BCG is an immunotherapy that has been the first-line treatment for non-muscle invasive bladder cancer (NMIBC) for the past 30 years. However, a significant percentage of patients do not respond to BCG, or see their cancer progress after treatment.
The only option for people whose cancer does not respond to BCG is to have their bladder surgically removed through a procedure called cystectomy, followed by a second surgery called urostomy that lets urine drain to a bag outside the body. This procedure has life-changing consequences and negatively impacts quality of life.
N-803, previously known as ALT-803, is a lab-made fusion protein. It mimics the effect of IL-15, a naturally-occurring protein that induces the proliferation and action of the immune cells that attack cancer, such as natural killer (NK) cells and cytotoxic T-cells.
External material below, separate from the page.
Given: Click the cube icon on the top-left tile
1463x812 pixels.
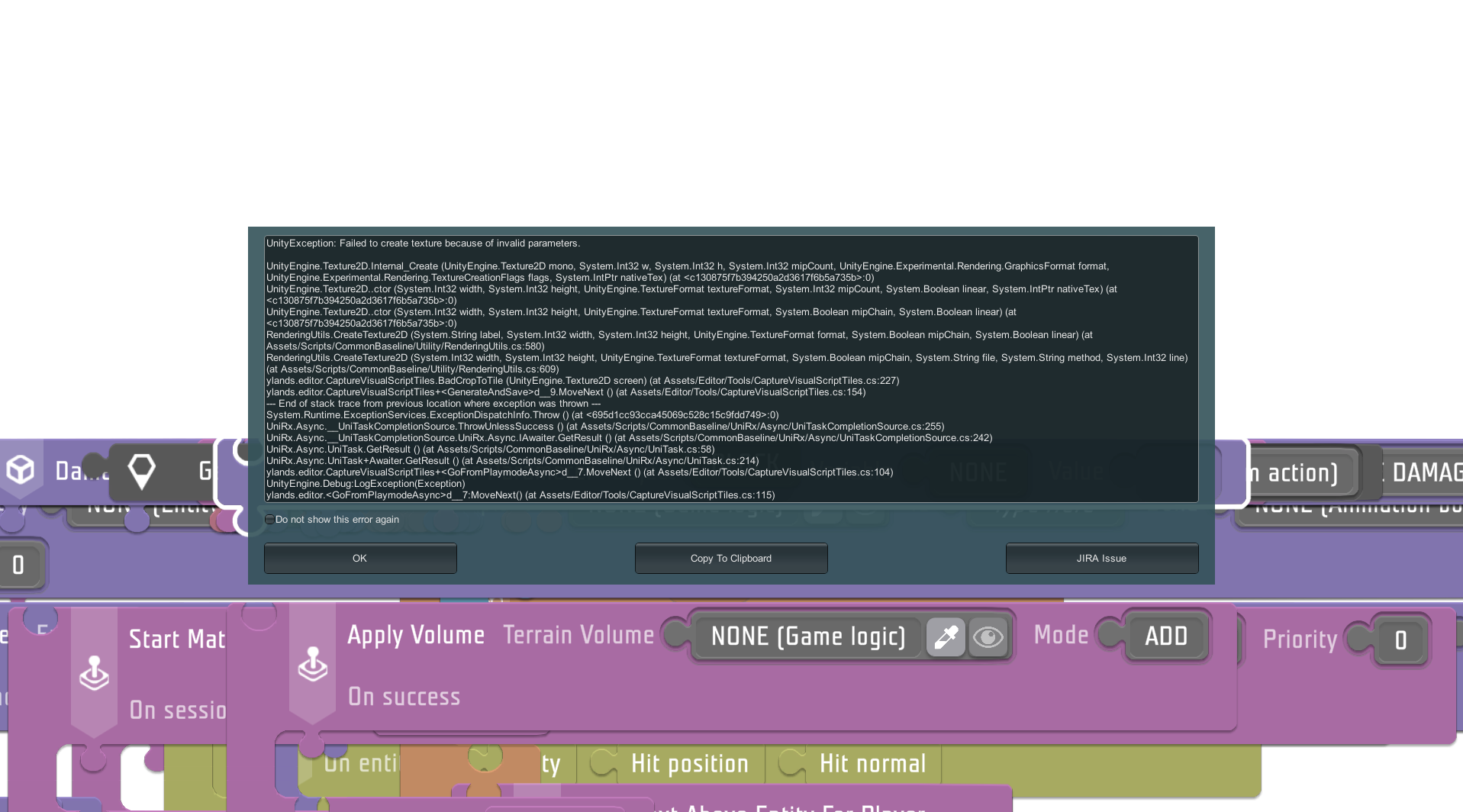Looking at the screenshot, I should tap(21, 470).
The investigational therapy has better pharmacokinetic properties — how the medication is absorbed, distributed, metabolized, and excreted from the body — than the native IL-15 molecule. It also has longer persistence and higher anti-tumor activity.
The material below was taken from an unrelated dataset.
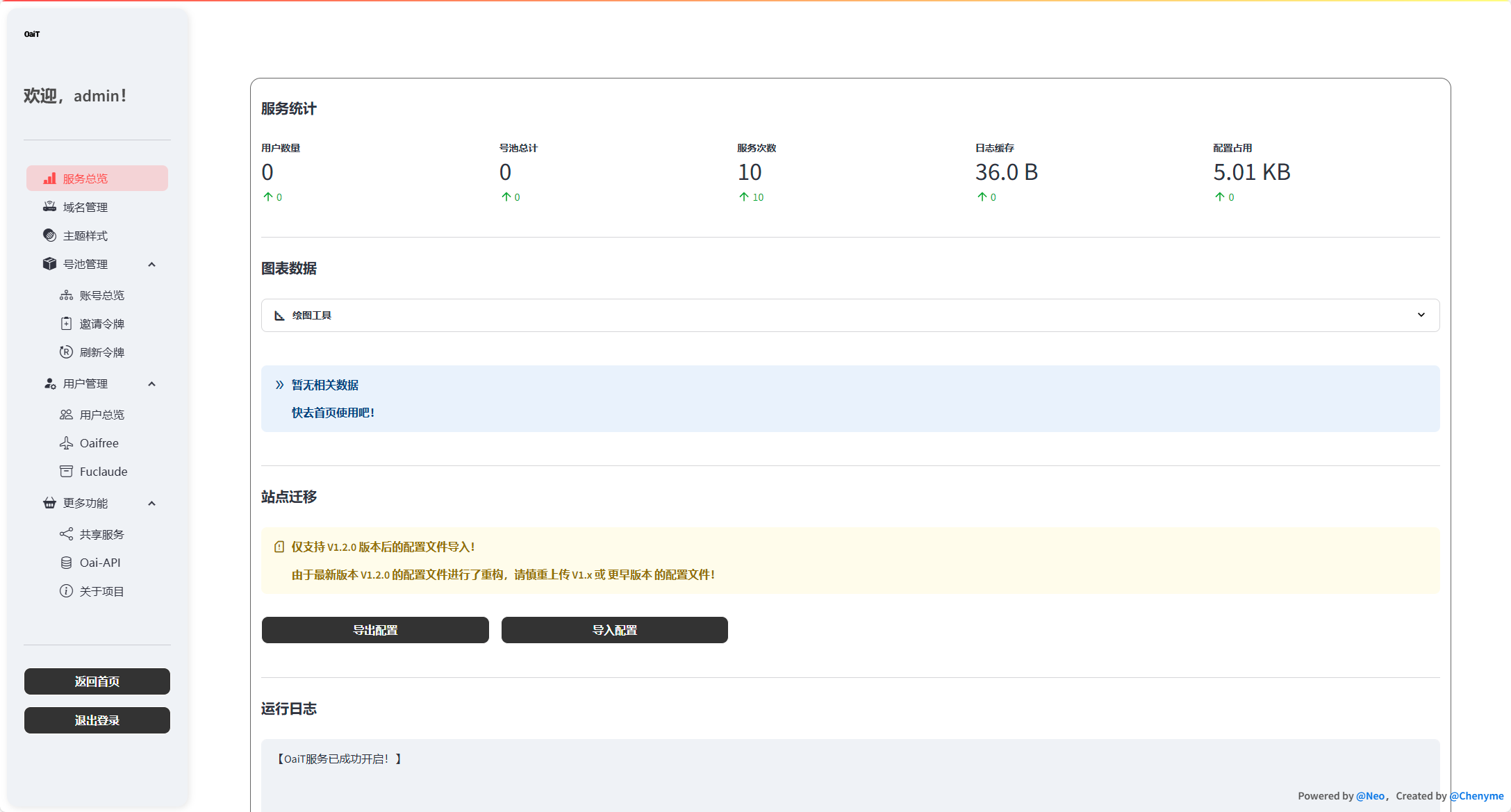Screen dimensions: 1511x812
Task: Collapse the 号池管理 submenu chevron
Action: tap(151, 265)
This new designation was granted based on the preliminary results of two clinical trials.
The QUILT 2.005 Phase 1 trial is investigating the effects of N-803 in combination with BCG in people with non-muscle invasive bladder carcinoma who have not previously been treated with BCG.
The QUILT 3.032 Phase 2 trial is assessing the effect of the same combination in people with NMIBC who did not respond to BCG treatment. Preliminary results showed that six out of seven (86%) of participants with carcinoma in situ achieved a complete response, and that the combination was well-tolerated.
“The favorable safety profile and initial efficacy results from our phase 1 study strongly suggest we may be able to improve the treatment for a disease that has not had non-surgical treatment options for over 30 years,” said John Lee, chief medical officer at ImmunityBio.